== KUTIPAN DOKUMEN
Program sertifikasi guru di Indonesia saat ini masih pada fase awal peningkatan kesejahteraan guru. Mekanisme dan prosesnya cukup nampak dari kriteria prioritas guru penerima sertifikasi seperti usia dan masa kerja. Sementara aspek kinerja dan prestasi guru menjadi penilaian terakhir. Namun pihak Depdikbud sudah menyiapkan penilaian profesi guru akan dievaluasi, dimonitoring dan dilaksanakan sesuai aturan profesionalisme.

Pemberian keluasaan guru menerima tunjangan profesi tersebut membuat program sertifikasi itu seolah menjadi hak guru. Apabila ada guru yang tidak lulus program ini menuntut adanya remedial hingga goal. Jadi harap maklum jika kemudian dijumpai masih ada guru-guru yang dinilai belum memenuhi kriteria profesionalisme guru yang distandarkan pemerintah.
====
== CUPLIKAN DATA
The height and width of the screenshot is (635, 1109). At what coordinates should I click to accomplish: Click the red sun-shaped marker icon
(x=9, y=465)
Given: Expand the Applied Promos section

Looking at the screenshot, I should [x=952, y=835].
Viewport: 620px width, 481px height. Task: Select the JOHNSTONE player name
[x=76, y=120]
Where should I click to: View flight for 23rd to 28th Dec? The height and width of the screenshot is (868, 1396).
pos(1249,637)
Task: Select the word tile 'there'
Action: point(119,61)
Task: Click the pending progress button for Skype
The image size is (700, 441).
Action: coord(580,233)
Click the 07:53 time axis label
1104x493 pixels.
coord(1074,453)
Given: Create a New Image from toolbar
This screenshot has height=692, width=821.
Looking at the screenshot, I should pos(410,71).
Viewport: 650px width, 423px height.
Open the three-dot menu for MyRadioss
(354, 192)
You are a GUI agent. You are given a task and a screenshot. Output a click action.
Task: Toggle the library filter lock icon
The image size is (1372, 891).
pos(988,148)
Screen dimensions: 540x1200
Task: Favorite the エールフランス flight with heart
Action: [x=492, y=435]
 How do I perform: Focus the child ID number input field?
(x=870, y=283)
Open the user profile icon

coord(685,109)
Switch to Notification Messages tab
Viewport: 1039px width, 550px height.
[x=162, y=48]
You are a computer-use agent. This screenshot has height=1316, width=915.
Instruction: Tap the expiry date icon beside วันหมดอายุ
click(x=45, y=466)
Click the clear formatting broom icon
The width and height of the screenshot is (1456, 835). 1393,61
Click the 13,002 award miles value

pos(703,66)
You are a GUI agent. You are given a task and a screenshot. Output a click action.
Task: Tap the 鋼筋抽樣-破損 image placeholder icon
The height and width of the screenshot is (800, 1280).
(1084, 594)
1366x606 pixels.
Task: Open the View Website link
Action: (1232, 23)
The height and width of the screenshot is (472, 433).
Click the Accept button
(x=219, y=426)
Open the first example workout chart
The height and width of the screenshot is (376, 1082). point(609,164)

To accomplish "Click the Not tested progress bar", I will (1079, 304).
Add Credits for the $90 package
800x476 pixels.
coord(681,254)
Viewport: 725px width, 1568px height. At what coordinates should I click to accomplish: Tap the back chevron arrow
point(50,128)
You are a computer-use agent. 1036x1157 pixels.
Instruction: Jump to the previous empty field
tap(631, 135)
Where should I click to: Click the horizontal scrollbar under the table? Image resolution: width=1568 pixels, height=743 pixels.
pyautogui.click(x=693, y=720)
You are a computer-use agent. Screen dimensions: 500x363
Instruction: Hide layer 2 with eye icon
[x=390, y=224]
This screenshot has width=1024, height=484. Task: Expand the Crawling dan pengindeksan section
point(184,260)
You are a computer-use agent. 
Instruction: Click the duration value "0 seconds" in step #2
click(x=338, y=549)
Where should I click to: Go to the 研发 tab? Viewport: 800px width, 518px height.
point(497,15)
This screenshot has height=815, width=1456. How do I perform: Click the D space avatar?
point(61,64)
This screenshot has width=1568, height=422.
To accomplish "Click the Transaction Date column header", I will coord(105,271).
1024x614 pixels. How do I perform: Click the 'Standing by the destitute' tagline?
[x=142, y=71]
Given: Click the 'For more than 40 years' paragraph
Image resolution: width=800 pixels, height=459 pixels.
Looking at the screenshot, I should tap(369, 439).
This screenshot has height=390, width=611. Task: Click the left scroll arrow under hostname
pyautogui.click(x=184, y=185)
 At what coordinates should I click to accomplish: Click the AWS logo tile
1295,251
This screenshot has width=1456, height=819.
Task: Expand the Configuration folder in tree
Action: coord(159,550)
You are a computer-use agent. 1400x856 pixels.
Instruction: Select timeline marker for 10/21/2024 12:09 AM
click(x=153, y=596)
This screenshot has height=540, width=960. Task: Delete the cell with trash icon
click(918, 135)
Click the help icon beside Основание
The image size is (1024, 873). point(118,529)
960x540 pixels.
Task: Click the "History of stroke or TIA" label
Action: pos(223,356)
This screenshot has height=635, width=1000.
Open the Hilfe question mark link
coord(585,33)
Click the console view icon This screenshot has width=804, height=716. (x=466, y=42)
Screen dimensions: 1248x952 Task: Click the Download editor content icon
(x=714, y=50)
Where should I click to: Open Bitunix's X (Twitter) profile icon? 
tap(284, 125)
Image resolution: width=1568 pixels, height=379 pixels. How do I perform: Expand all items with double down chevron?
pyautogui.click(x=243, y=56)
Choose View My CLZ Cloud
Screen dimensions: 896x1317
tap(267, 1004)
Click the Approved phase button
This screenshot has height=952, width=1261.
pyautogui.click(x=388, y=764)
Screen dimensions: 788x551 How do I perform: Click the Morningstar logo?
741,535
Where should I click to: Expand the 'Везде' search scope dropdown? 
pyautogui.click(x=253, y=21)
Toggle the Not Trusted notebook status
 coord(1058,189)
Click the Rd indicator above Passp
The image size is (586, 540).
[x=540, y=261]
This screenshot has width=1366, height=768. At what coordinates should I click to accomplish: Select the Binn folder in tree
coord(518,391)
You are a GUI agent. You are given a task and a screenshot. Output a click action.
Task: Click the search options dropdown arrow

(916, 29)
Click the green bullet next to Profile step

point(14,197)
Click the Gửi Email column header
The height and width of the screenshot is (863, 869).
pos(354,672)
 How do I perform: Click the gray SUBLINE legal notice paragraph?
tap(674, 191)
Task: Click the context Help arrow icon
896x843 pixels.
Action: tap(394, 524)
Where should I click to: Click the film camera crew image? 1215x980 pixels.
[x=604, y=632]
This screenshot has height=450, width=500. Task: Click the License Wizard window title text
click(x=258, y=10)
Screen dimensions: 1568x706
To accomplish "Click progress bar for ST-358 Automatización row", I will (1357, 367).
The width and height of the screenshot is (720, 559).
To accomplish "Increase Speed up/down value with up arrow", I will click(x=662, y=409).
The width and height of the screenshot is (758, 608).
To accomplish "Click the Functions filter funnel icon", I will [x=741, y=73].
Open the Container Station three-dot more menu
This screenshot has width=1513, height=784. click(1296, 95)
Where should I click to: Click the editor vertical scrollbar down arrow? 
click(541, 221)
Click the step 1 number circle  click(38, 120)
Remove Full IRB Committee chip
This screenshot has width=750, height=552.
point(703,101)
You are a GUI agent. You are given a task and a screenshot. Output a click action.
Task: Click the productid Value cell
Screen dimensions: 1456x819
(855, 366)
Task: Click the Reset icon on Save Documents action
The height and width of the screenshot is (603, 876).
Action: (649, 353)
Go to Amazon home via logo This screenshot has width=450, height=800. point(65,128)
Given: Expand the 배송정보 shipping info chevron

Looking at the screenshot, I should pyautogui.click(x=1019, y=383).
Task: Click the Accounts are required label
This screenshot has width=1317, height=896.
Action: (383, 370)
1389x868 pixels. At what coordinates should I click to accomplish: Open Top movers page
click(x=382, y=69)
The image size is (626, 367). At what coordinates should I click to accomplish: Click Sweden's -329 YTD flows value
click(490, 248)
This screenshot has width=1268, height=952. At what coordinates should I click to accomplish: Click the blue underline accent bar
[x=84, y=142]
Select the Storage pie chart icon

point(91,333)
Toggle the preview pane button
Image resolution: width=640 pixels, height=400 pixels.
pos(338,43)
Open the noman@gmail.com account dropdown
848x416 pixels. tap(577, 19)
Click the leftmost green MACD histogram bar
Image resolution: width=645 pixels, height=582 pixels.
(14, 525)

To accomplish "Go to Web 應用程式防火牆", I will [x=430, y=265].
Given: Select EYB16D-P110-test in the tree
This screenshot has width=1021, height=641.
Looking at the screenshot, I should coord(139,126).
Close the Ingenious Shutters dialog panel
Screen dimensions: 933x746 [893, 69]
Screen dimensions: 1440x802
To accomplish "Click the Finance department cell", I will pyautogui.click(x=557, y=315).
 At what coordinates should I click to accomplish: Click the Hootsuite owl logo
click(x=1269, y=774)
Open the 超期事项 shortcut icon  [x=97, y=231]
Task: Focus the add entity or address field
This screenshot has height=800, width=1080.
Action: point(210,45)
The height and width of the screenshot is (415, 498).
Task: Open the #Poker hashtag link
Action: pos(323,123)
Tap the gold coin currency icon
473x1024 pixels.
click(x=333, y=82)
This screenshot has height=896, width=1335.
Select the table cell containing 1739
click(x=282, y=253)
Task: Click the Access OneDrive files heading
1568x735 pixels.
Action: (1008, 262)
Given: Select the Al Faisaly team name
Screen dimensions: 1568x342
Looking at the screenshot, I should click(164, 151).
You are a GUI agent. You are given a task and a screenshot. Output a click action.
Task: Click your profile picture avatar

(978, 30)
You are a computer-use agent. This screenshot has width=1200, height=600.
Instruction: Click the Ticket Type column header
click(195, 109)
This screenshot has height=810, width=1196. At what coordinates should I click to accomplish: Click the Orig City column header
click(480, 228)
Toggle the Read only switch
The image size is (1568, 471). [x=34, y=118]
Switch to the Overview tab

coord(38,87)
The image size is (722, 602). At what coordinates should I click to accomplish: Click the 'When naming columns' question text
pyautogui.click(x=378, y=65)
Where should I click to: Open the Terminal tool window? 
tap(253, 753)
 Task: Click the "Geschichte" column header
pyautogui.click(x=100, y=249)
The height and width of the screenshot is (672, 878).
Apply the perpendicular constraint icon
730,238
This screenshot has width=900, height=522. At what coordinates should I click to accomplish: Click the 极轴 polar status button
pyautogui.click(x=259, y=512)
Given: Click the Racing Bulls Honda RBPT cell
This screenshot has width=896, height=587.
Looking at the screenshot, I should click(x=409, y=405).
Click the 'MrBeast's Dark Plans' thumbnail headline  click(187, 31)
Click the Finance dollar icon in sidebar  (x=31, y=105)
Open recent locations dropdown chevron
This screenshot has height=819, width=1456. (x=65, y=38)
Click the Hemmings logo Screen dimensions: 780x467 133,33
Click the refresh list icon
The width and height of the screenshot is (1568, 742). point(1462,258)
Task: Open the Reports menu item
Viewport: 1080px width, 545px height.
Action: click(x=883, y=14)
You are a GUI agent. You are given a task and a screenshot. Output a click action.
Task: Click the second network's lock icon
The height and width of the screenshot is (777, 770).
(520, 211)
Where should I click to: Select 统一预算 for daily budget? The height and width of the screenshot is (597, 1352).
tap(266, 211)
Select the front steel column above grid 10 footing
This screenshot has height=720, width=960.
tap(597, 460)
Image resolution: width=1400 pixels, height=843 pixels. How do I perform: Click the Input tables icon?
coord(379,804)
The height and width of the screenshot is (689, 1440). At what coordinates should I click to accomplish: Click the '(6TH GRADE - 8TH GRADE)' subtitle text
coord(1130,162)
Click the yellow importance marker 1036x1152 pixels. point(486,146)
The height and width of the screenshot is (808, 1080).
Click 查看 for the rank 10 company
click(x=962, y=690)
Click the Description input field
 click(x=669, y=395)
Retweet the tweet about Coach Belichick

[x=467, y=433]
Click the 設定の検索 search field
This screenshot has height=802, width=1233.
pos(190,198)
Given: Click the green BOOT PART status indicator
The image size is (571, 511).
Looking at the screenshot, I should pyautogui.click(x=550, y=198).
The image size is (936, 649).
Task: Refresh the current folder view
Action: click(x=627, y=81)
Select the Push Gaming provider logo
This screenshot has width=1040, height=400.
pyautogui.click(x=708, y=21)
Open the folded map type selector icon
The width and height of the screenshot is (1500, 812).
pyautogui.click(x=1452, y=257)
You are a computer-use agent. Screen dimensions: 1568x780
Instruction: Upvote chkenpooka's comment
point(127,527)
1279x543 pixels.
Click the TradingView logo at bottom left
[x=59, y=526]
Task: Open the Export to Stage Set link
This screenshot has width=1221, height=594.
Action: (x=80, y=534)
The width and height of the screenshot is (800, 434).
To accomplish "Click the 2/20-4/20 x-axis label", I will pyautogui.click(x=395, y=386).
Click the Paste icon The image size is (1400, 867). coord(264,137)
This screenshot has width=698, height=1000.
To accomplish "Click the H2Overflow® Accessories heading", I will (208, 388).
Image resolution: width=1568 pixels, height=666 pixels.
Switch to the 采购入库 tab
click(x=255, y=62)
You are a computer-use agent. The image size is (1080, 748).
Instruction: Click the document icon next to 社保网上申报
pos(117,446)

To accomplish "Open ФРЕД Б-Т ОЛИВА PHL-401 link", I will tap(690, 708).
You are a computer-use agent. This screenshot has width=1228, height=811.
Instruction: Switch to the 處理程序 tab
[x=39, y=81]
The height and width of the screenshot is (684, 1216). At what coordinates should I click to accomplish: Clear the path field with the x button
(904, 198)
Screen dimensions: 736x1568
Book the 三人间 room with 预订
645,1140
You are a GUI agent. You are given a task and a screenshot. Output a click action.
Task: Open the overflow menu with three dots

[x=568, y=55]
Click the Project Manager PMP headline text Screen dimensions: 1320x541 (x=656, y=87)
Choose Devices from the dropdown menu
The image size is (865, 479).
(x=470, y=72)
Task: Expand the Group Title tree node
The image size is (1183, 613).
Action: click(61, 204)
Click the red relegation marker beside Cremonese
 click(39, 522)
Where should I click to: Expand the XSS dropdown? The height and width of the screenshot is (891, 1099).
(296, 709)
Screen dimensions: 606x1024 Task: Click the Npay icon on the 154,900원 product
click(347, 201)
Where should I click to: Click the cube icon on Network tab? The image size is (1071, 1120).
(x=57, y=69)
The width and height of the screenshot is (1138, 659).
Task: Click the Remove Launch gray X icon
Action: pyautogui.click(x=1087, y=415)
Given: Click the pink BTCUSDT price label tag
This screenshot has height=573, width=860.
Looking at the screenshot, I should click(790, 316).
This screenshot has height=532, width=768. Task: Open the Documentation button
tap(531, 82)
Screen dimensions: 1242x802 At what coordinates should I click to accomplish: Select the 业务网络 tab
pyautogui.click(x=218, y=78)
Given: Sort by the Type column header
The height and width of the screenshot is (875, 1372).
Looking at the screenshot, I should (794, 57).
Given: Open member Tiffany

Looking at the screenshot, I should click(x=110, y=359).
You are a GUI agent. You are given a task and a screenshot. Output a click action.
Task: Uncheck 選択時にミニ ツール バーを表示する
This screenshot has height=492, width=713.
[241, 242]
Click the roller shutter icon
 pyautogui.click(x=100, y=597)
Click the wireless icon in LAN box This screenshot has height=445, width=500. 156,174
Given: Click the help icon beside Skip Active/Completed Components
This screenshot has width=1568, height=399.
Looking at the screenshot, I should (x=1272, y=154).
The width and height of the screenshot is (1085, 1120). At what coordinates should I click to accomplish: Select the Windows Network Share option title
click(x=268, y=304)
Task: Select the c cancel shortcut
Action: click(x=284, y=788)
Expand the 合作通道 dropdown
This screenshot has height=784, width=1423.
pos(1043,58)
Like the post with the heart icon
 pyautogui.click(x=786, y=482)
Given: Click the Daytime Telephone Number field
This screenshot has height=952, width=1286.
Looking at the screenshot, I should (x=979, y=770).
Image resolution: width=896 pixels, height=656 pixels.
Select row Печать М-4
====
- DAFTAR TUGAS:
**A)** Ulangi bagian teks tentang sertifikasi guru mulai dari "Program sertifikasi guru" sampai dengan "sesuai aturan profesionalisme.", kata demi kata.
**B)** Tulis ulang catatan dari awal hingga dan termasuk baris yang memuat "click(x=45, y=466)", dengan mengganti "icon" menjadi "symbol" tanpa mengubah bagian lain.
Teks dan catatan di atas diambil dari sumber yang berbeda.

- JAWABAN TIAP TUGAS:
**A)**
Program sertifikasi guru di Indonesia saat ini masih pada fase awal peningkatan kesejahteraan guru. Mekanisme dan prosesnya cukup nampak dari kriteria prioritas guru penerima sertifikasi seperti usia dan masa kerja. Sementara aspek kinerja dan prestasi guru menjadi penilaian terakhir. Namun pihak Depdikbud sudah menyiapkan penilaian profesi guru akan dievaluasi, dimonitoring dan dilaksanakan sesuai aturan profesionalisme.

**B)**
The height and width of the screenshot is (635, 1109). At what coordinates should I click to accomplish: Click the red sun-shaped marker symbol
(x=9, y=465)
Given: Expand the Applied Promos section

Looking at the screenshot, I should [x=952, y=835].
Viewport: 620px width, 481px height. Task: Select the JOHNSTONE player name
[x=76, y=120]
Where should I click to: View flight for 23rd to 28th Dec? The height and width of the screenshot is (868, 1396).
pos(1249,637)
Task: Select the word tile 'there'
Action: point(119,61)
Task: Click the pending progress button for Skype
The image size is (700, 441).
Action: coord(580,233)
Click the 07:53 time axis label
1104x493 pixels.
coord(1074,453)
Given: Create a New Image from toolbar
This screenshot has height=692, width=821.
Looking at the screenshot, I should pos(410,71).
Viewport: 650px width, 423px height.
Open the three-dot menu for MyRadioss
(354, 192)
You are a GUI agent. You are given a task and a screenshot. Output a click action.
Task: Toggle the library filter lock symbol
The image size is (1372, 891).
pos(988,148)
Screen dimensions: 540x1200
Task: Favorite the エールフランス flight with heart
Action: [x=492, y=435]
 How do I perform: Focus the child ID number input field?
(x=870, y=283)
Open the user profile symbol

coord(685,109)
Switch to Notification Messages tab
Viewport: 1039px width, 550px height.
[x=162, y=48]
You are a computer-use agent. This screenshot has height=1316, width=915.
Instruction: Tap the expiry date symbol beside วันหมดอายุ
click(x=45, y=466)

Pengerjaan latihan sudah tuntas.